Вот интересно, подумалось мне, это цветовое совпадение или намеренно подбиралось… Очевидно, она почувствовала удобный для истерики момент. Уже несколько раз я присутствовала при истериках Клары, грянувших в нужном месте и в нужную минуту, словно она каким-то сверхчутьем ловила ТО мгновение, словно кто-то стрелял над ее ухом из стартового пистолета…
— Сижу и слушаю!!! Не могу пости-и-ичь!!! Не укладывается в моей голове-е-е!!! Значит, выступают все, кто угодно: раввины, певички, послы и ослы… а мы, стражи Памяти Народной!!! Мы, беззаветные служители вечного набата Катастро!!!..
Достигнув высочайшей трагической ноты, она оборвала вопль, зарыдала, и, швырнув сумочку на пол, выбежала из конференц-зала. Савва вскочил, подобрал сумочку, бросился за ней следом.
Наступила тишина. Все вздохнули с облегчением.
Биньямин Оболенски попросил Митю налить еще чаю.

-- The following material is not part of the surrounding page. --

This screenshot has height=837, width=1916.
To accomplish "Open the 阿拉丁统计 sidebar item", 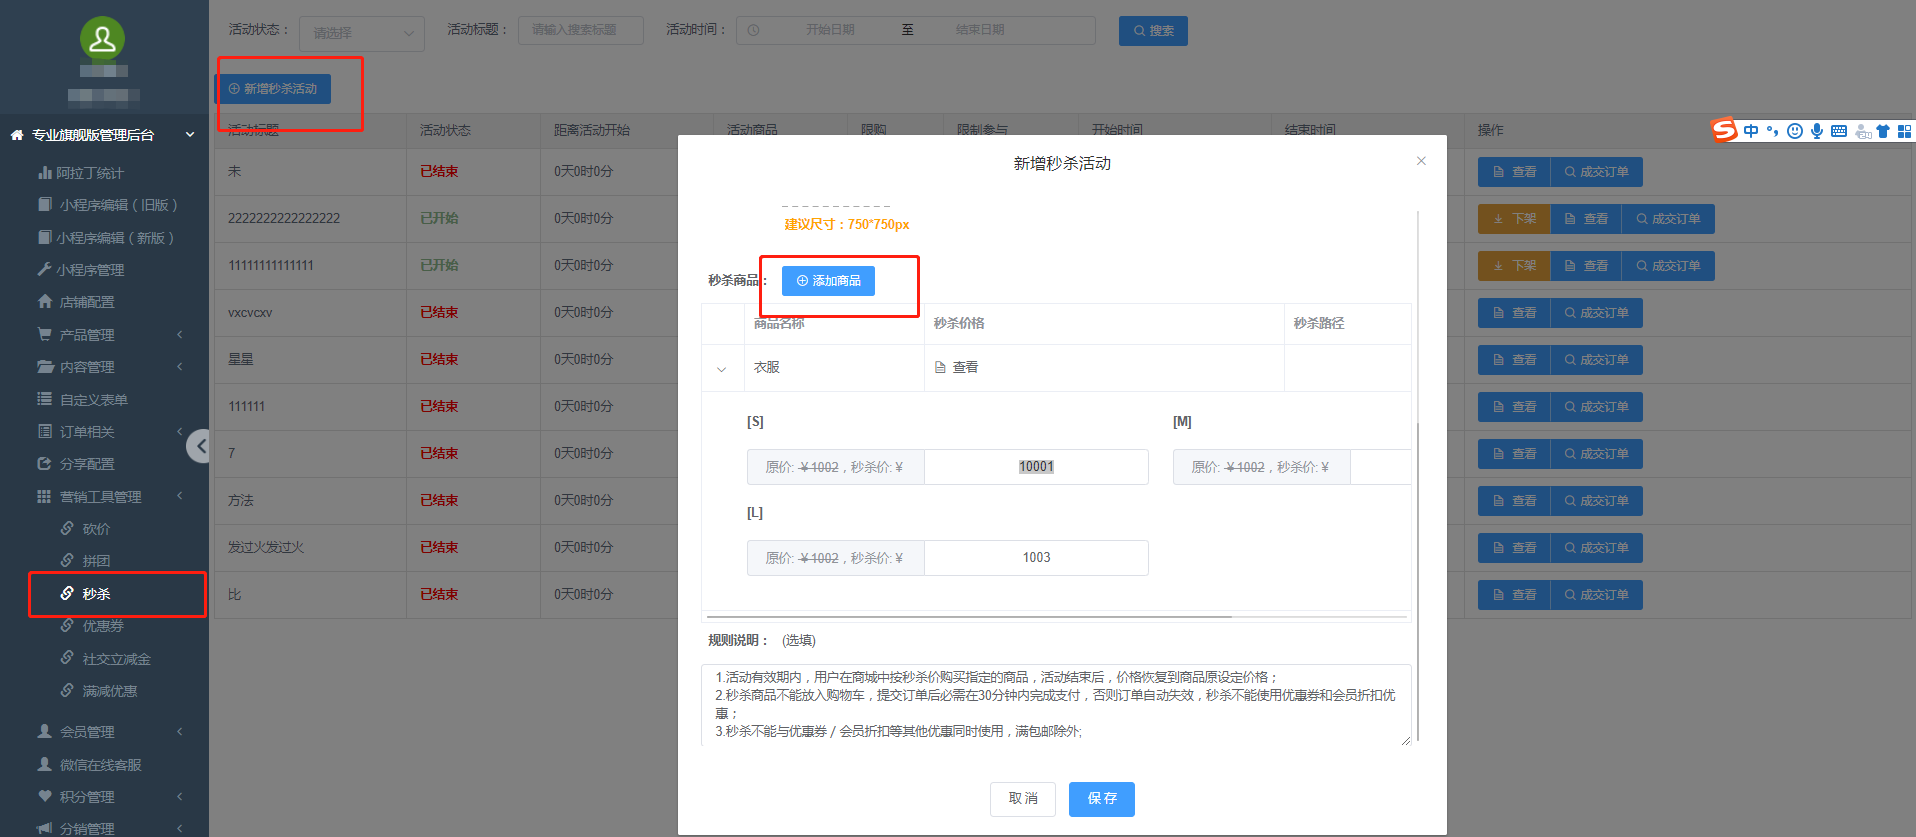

Сидящие вкруг роскошного стола в этом уютном зале в новеньком офисе УЕБа сделали вид, что только что произошедшая сцена — просто раскат грома, пророкотавший за окном. Собственно, так оно и было.
— Господа, — сказал, поднимаясь, Берл Сужицкий. — К сожалению, я должен покинуть это достойнейшее общество. Главный раввин России Залман Козлоброд в три часа участвует в телемосте между Папой Римским, Главным муфтием России и еще несколькими официальными лицами. Я обязан присутствовать… (веселый обруч катился и катился по переулку, мелькали босые пятки, ловко лягая преследователей)… Подводя итог нашей беседы, могу только повторить: мы рады участвовать в Вечере Памяти Шести миллионов, мы готовы удвоить сумму. Но господин Залман Козлоброд, как официально признанный властями Главный раввин России, должен открывать наш Вечер…
— Береле, а к ночи ты освободишься? — спросил Мотя Гармидер, вскакивая и провожая Берла к дверям, обнимая того за плечи… — Ты помнишь, что задолжал мне партию в бильярд…
Они скрылись за дверью. Виктор, зам. по финансам Совета, вздохнул и проговорил:
— Вот как хотите, а следует покрыть всех раввинов одним Гройсом. И все выиграют. И Вечер выйдет просто конфеткой!
Митя перевел его реплику Оболенски.
— Нет! — сухо проговорил глава УЕБа, сверля всех сидящих за столом тяжелыми глазками кобры. — Гройс и так за последнее время приобретает какой-то непропорционально значимый вес в международном еврейском движении. Он — везде. Того и гляди придет открывать Вечер Памяти, а по инерции откроет еще один новый Конгресс Шести Миллионов Погибших.
Я с интересом взглянула на Оболенски. Впервые в нем проявились проблески юмора, хоть и мрачноватого.
— Полагаю, на сцене все же должны появиться и Колотушкин и Козлоброд, надо только продумать порядок выступлений…
— …при условии, что вести Вечер и объявить минуту молчания должна только я! — добавила Клара, появившись в дверях с сумочкой под мышкой.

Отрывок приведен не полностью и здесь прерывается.